Meta, Girls Who Code, Chadwick Boseman Foundation, The Crown AR Effect
Augmented Reality (AR) is the next step in the evolution of the ever-expanding metaverse, and a new venture focused on the creative endeavors of Black women highlights the growth in that space. Meta, the company behind the best-selling Meta Quest 2 VR (virtual reality) headset, partnered with The Chadwick Boseman Foundation for the Arts (CBFA) and Girls Who Code to create a new AR effect known as “The Crown.”
Reality Labs, an arm of Meta that specializes in VR and AR hardware and software, shared in a blog post the concept behind The Crown AR effect. With the assistance of Girls Who Code, a leading computer science education organization headed by Dr. Tarika Barrett, selected four coders and creators from Howard University, the college that the late Chadwick Boseman attended ahead of his brilliant Hollywood career.

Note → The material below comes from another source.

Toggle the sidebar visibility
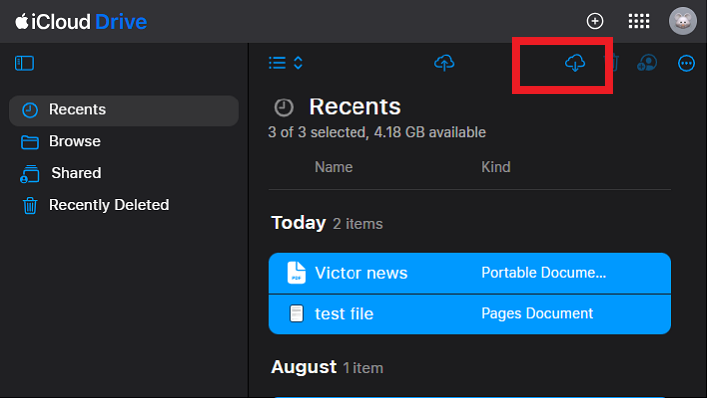The image size is (708, 400). pos(25,63)

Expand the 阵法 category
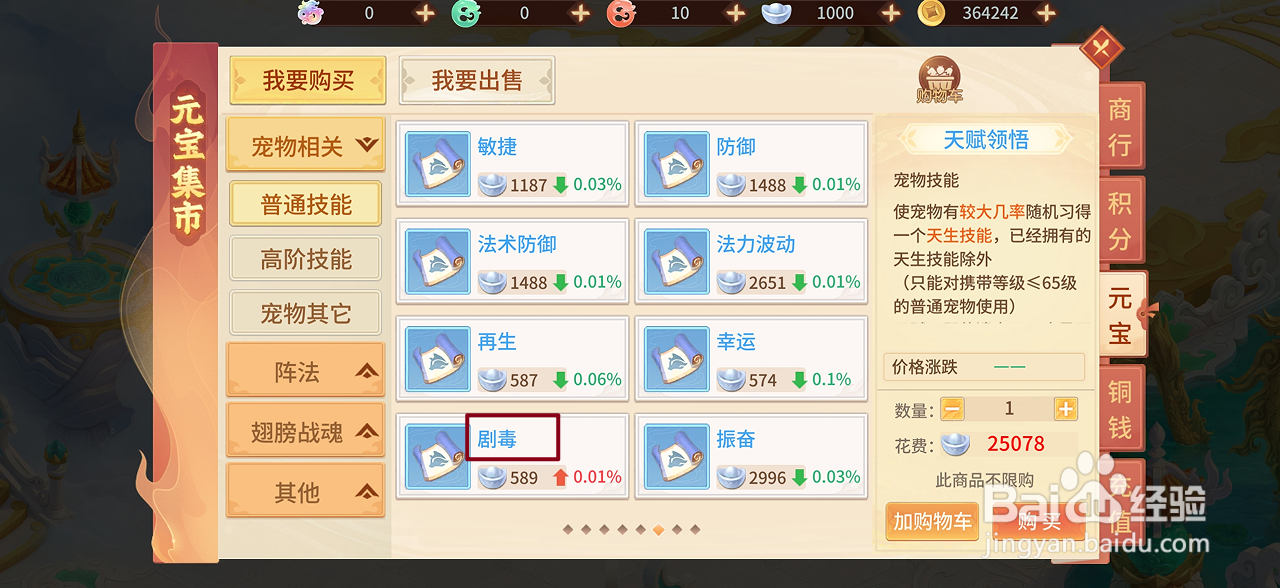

These four creators were given access to AR tools and varying resources by way of the Meta Spark platform. Across a period of weeks, the coders were trained in the finer points of AR using Meta Spark Studio and mentored by Meta Spark Partner and Curriculum Educator Ommy Akhe.
More from Meta’s blog:
“The Crown” AR effect, which can be used on Instagram and Facebook, draws inspiration from the foundation’s logo and is representative of the Global African Diaspora. The effect can be found on both the Girls Who Code and The Chadwick Boseman Foundation for the Arts Instagram profiles, with the goal of driving awareness and fundraising to the foundation.
This is the latest in a series of Girls Who Code and Meta initiatives to support young women of color as they explore different pathways into the tech industry and the arts by introducing them to the fundamentals of AR content development and future prospects that exist within AR. It follows our earlier collaboration with Girls Who Code, RCA Records, and Doja Cat.
Girls Who Code selected four young coders and creators from Howard University (Boseman’s alma mater) — Khendra Phillips, Andria Joseph, Violet Edwards, and Latanya Khissy — and gave them unprecedented access to AR content development tools and resources.
The Crown AR effect can be accessed via the Instagram pages of Girls Who Code and The Chadwick Boseman Foundation for the Arts. The Crown AR effect can be used on Instagram and Facebook profiles. The videos below demonstrate how The Crown AR effect will look in real-time.
This activation adds to an ongoing partnership between Girls Who Code and Meta in order to support Black girls and women who wish to enter the world of computer science and the tech industry at large along with the vast world of the arts.